Jobs:
1 > From the passage on things that are simple yet hard, reproduce the words beginning with "Our conversation left" and ending after "exceed our means.".
2 > Continue the passage on things that are simple yet hard, starting after its final sentence.

Text shown:

A few weeks ago, I was having a little chat with my oldest after a little spat with her sister got physical. I told her, “I know your sister can be challenging and I know she loves to push your buttons, but it’s not okay to hit her. It’s okay to get angry, but not okay to let that anger come out in hurtful words or actions.”
She let those words sink in for a moment, and then replied, “That seems like it should be easy, but it’s hard. Really hard!”
I agreed with her and confessed that when I was younger, I really struggled with controlling my temper, and even still sometimes let it get away from me.
Our conversation left me thinking though. Thinking about how so many things in life are so simple, yet so difficult.
A few examples that came to mind were:
- The key to financial success is to spend less than you make. Income > outgo. Couldn’t be more straightforward, but often our desires and needs far exceed our means.
- To maintain a healthy weight, do not consume more calories than you burn. Simple as can be…until your coworker brings in fresh donuts. (And I’m munching on dark chocolate chips as I type this because #naptime.)

Information supplied:
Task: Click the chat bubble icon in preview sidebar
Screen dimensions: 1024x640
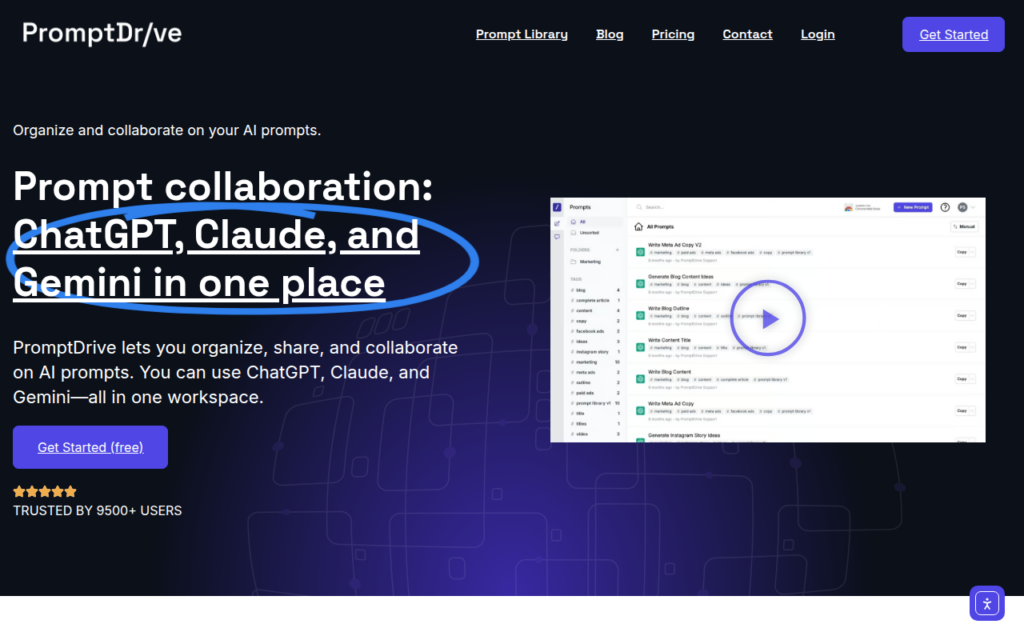Action: point(557,237)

Written answers:
1 >
Our conversation left me thinking though. Thinking about how so many things in life are so simple, yet so difficult.
A few examples that came to mind were:
- The key to financial success is to spend less than you make. Income > outgo. Couldn’t be more straightforward, but often our desires and needs far exceed our means.

2 >
Neither of these are complicated, yet both require a key ingredient – one that can be quite scarce unless we cultivate it and strengthen it. They both take discipline. It takes discipline to put that adorable handbag back on the display when it’s not in the budget, to skip Outback Steakhouse when you can only afford the Wendy’s value menu, to be thankful and content with your late model, but still reliable car. It takes discipline to eat a salad for lunch when there’s leftover pizza in the fridge, to pass on those delicious pillows of sugar glazed gluten, to go for a walk when you’d rather watch a movie. Discipline; simple, but hard.
Another task that is simple but hard is the command Jesus gave in Matthew 22:39b, “You shall love your neighbor as yourself.” It’s uncomplicated and clear, but difficult because we love ourselves. A lot.
It’s easy for us to understand how controlling our spending and our diets requires discipline. But love and discipline don’t seem to go together.
Yet they do.
We’ve all heard that love is more than a feeling, it’s a choice. Jesus’ command definitely supports that way of thinking. We are not commanded to love those who we like, or who make us happy. We are commanded to love our neighbors (which kind of means the entire human race without any exceptions).
So, how can I discipline myself to love better?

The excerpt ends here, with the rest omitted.